• **PASSAGE GIVEN**
Thursday, April 26, 2012

New Edition...



Having just completed a new edition of my book some comments on it seems appropriate.

The original manuscript of my book was actually finished in 2005 (by coincidence the year when all the Einstein centenary books/articles appeared). For various reasons the first edition (paperback) did not come out until 2008 and the electronic edition followed somewhat later. In succeeding years, some minor corrections, including typos, were made, once to the print edition and twice to the electronic edition.

By 2010 I was recasting some of my ideas into short essay form for the web and it gradually became apparent that some sections of my book would benefit from revision: some arguments could be simplified or expressed more clearly and in a few cases some arguments could be cut entirely. So I began a major revision in the fall of 2011 and finished it in April of 2012. The current, and hopefully the last, editions are: 3rd for the print and 4th for the electronic. The two are identical in content.

The new edition is longer by over 10,000 words. Discussion of the Elitzur-Vaidman interferometer is new and I tried to flesh out my explanation of potential mass. Photon nonlocality gets much more attention and I expanded upon my explanation for the constant velocity of light. I also gave more prominence to the concept of pure entities (photon, inertial mass) that extend in one dimension and progress in the other. Working on the revision has strengthened my conviction that physicists have misunderstood the nature of occurring energy by treating it as a quantity and regarding it as a mere annex to the house they built for existing mass.

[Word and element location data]
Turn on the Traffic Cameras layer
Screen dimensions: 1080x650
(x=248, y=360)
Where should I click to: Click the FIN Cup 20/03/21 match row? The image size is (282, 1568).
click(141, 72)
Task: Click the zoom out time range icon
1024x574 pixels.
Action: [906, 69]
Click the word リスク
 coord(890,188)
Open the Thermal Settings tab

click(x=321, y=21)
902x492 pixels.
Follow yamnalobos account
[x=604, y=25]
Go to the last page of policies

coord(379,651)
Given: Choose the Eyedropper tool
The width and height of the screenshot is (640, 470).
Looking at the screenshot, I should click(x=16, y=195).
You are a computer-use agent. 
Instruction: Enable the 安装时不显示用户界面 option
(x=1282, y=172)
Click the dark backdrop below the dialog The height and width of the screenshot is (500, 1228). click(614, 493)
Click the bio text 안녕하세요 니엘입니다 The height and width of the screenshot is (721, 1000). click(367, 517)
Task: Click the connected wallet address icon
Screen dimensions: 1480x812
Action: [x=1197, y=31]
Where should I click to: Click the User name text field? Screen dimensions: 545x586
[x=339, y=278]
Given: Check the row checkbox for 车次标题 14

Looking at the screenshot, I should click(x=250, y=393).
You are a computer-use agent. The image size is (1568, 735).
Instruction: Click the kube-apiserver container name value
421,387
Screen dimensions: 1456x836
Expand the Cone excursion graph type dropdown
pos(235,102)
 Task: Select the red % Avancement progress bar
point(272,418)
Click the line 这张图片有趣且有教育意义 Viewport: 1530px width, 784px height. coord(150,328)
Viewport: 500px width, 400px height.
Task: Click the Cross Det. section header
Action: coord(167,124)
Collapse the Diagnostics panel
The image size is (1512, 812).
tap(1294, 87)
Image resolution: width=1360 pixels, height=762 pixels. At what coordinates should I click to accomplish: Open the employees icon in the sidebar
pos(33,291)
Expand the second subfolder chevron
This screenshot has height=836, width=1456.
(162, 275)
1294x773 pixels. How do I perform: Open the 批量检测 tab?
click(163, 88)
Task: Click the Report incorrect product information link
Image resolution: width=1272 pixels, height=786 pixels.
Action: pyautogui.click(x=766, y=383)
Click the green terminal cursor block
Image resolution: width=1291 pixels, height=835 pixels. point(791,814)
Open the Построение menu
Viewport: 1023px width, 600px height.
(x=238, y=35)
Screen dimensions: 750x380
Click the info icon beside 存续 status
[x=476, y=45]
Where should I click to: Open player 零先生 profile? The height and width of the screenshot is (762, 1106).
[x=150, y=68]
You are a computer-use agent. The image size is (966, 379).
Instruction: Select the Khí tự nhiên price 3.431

• **TASK STATEMENT**
From the post about the book's new edition, repeat the passage from "By 2010 I was" to "identical in content.". Rely on the text by itself.

• **FINISHED EXERCISE**
By 2010 I was recasting some of my ideas into short essay form for the web and it gradually became apparent that some sections of my book would benefit from revision: some arguments could be simplified or expressed more clearly and in a few cases some arguments could be cut entirely. So I began a major revision in the fall of 2011 and finished it in April of 2012. The current, and hopefully the last, editions are: 3rd for the print and 4th for the electronic. The two are identical in content.